​Za brutalny rozbój i udział w ciężkim pobiciu grupy osób oczekujących na taksówkę w nocy z 24 na 25 grudnia 2017 roku odpowie przed sądem mieszkaniec Nowej Huty Konrad N. - poinformował rzecznik Prokuratury Okręgowej w Krakowie prok. Janusz Hnatko. Pozostałych sprawców nie ustalono.

​Za brutalny rozbój i udział w ciężkim pobiciu grupy osób oczekujących na taksówkę w nocy z 24 na 25 grudnia 2017 roku odpowie przed sądem mieszkaniec Nowej Huty Konrad N. - poinformował rzecznik Prokuratury Okręgowej w Krakowie prok. Janusz Hnatko. Pozostałych sprawców nie ustalono.
Zdjęcie ilustracyjne /Jacek Skóra /RMF FM

Według ustaleń śledztwa trzy osoby oczekiwały w nocy 25 grudnia na jednym z nowohuckich osiedli na przyjazd taksówki. W pewnym momencie podbiegło do nich około dziesięciu młodych mężczyzn w bluzach z kapturami lub kominiarkach. Niektórzy byli pod wpływem alkoholu.

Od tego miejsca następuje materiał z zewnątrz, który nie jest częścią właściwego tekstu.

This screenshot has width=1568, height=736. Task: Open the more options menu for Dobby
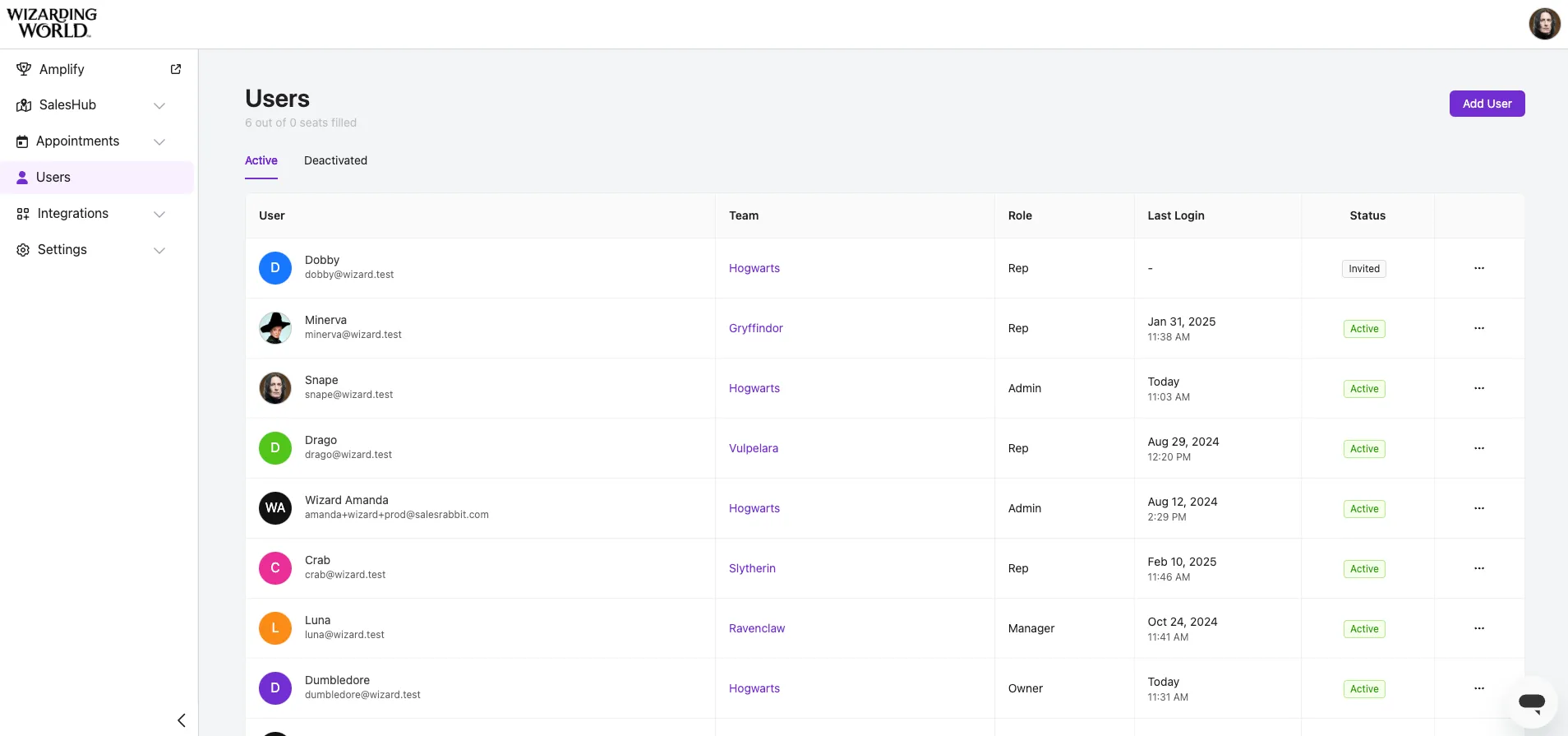tap(1478, 268)
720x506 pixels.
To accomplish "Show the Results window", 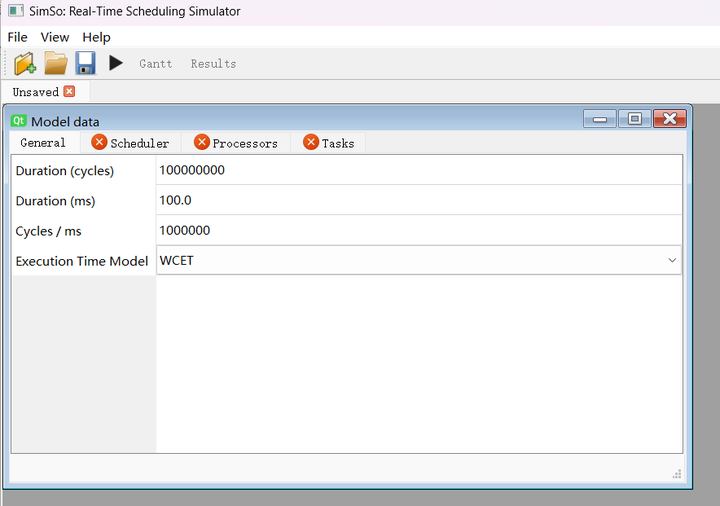I will [x=214, y=64].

Napastnicy bez powodu zaatakowali oczekujących, używając drewnianych pali, kijów bejsbolowych, szklanych butelek oraz kopiąc ich i bijąc rękami po całym ciele. W trakcie zadawania uderzeń Konrad N. ukradł zaatakowanej kobiecie torebkę z rzeczami osobistymi, kluczami i kluczykami do samochodu oraz dokumentami.

Bita drewnianą pałką po całym ciele kobieta doznała m.in. złamania trzonów kości lewego przedramienia.

Na miejsce przyjechały karetka pogotowia i policja. W wyniku przeszukania terenu policjanci zatrzymali Konrada N., który miał przy sobie torebkę ofiary.

Podczas przesłuchania przyznał się do popełnienia zarzuconego mu czynu. Wyjaśnił, że znajdował się pod wpływem alkoholu, i wskazał, że motywem jego zachowania były porachunki tzw. pseudokibiców. Zaprzeczył, aby miał używać drewnianego pala przy zadawaniu uderzeń i by miał dokonać rozboju. Jak wyjaśnił, torebkę zabrał, kiedy już leżała na ziemi. Odmówił składania wyjaśnień dotyczących pozostałych napastników.

Konrad N. był już karany, grozi mu kara pozbawienia wolności od 2 do 12 lat.